Note that sometimes what you witness and the real root cause might differ. With source code it is often obvious that what causes the issue thanks to the stack trace, but in the case of software which has long lines of codes and is cyclomatically complex, where the stack trace point out is not necessarily the root cause.
A typical example for this is a class and subclass: at a glance the issue is happened due to a bad implementation of a subclass, but actually it is due to the parent class’ implementation. In this case fixing the subclass can only avoid the same issue happening, but it still may happen in another inherited subclass.
5. Remediate issues
Now that you can fix(or ask the vendor to fix) the issue. If you’re not really sure how to fix it in this step, it means you haven’t analyzed enough in the previous step. In that case you should go back to see “what actually happened” and “what caused the issue”.
You fixed it yet? Congrats! But the remediation after finding issues is not just a fix in source code. At least, the test cases should be added not to make it happen again.
Fuzzing will never finish; after the first work consider how you can introduce fuzzing sustainably in your team so that the quality of your software improves continuously without degradations.
Integrating the fuzz-tests into your CI procedure might help, but I don’t recommend it because it means anyone who pushed codes can face the robustness issue, which can be a nightmare for those who are not familiar with it. If you’re in small and well-organized team where every member knows the whole codes it is good idea, though.

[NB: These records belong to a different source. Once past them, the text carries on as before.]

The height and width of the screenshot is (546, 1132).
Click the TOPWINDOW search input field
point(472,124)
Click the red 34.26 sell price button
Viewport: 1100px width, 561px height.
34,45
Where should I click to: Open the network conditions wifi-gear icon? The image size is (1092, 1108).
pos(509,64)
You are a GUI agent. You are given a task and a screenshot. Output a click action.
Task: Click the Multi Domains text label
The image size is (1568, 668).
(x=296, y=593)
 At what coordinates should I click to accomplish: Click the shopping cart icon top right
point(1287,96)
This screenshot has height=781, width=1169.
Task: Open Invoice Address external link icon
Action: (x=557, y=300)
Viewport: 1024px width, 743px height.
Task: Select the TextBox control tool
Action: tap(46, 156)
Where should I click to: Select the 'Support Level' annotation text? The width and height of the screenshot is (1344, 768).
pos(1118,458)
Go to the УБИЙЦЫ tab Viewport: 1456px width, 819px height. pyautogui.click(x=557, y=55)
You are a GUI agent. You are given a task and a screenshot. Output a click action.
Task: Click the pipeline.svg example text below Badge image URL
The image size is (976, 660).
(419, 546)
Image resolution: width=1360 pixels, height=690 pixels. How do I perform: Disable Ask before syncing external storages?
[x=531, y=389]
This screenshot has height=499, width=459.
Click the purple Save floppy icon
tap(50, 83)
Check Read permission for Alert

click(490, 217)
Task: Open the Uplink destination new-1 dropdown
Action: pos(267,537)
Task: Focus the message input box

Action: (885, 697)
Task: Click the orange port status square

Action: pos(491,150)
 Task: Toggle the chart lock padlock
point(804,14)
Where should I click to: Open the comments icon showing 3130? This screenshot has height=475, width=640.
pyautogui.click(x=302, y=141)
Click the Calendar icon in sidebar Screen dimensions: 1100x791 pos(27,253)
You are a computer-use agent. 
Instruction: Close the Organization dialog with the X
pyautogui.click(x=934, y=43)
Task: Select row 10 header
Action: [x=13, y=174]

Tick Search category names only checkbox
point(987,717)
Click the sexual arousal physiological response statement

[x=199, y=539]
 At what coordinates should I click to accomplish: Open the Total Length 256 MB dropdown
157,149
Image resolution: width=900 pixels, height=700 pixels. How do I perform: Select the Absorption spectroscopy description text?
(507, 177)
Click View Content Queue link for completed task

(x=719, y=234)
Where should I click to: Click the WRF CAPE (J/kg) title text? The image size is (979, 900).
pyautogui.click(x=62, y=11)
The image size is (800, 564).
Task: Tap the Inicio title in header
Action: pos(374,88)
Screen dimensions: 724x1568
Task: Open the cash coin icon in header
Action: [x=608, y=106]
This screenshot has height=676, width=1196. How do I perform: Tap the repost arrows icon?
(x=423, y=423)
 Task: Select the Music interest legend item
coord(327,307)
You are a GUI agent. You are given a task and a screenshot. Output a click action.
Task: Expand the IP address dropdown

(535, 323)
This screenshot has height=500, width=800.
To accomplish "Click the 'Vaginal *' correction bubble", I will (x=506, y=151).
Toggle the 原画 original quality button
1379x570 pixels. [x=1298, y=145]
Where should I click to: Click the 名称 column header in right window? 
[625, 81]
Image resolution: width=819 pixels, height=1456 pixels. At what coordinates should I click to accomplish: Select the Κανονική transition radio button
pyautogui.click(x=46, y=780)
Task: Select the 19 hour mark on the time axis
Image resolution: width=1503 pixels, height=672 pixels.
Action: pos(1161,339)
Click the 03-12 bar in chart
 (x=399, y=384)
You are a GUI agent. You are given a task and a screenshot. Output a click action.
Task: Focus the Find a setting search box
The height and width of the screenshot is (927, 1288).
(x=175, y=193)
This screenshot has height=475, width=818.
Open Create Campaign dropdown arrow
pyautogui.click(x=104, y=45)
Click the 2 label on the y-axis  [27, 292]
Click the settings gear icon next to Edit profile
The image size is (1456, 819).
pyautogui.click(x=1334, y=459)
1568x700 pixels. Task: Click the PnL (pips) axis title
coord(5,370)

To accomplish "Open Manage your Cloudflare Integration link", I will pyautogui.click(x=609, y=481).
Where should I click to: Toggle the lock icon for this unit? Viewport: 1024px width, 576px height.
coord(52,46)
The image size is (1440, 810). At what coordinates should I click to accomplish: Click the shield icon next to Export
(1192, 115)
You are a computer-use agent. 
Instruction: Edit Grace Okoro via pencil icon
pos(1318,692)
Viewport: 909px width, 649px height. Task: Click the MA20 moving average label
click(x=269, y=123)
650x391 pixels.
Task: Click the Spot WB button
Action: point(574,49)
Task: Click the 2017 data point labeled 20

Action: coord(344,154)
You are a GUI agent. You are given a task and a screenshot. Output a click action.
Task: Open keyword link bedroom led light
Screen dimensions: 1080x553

Here is the example of most popular ones, but as each fuzzer has different goals, please look for the one that fits your situation by yourself. Awesome-Fuzzing: the curated list of fuzzing resources, can be your good partner. (Oh… there must be blog posts better than mine!)
Generic Standalone Fuzzer
- american fuzzy lop: A security-oriented fuzzer that employs a novel type of compile-time instrumentation and genetic algorithms to automatically discover clean.
- radamsa: A general purpose fuzzer and test case generator.
- Peach Fuzzer: Framework which helps to create custom dumb and smart fuzzers.
- libFuzzer: A library for coverage-guided fuzz testing.
- go-fuzz: A coverage-guided fuzzing solution for testing of Go packages.
- sulley: A pure-python fully automated and unattended fuzzing framework.
Even for those who have some networking equipment purchased, fuzzing can be useful to improve your service continuity. There are some open-source software for fuzzing like ones listed above, but if your equipment uses minor protocols, it is good idea to use commercial products like Defensics (by Synopsys), a de-facto standard commercial fuzzer which supports a lot of protocols.
There are also some other fuzzer products and services, which meant to be more domain-specific. For example in mobile networking, P1 Security and Security Research Labs are the big players. In many cases this kind of companies also provides one-shot security testing service including fuzzing. Trying the service before starting tests by yourself might be good choice, especially if you don’t have employees familiar with such tests.
For more specific fuzzer categorization(coverage-guided, etc.) and the technologies/algorithms used, I’ll publish another article in the future hopefully.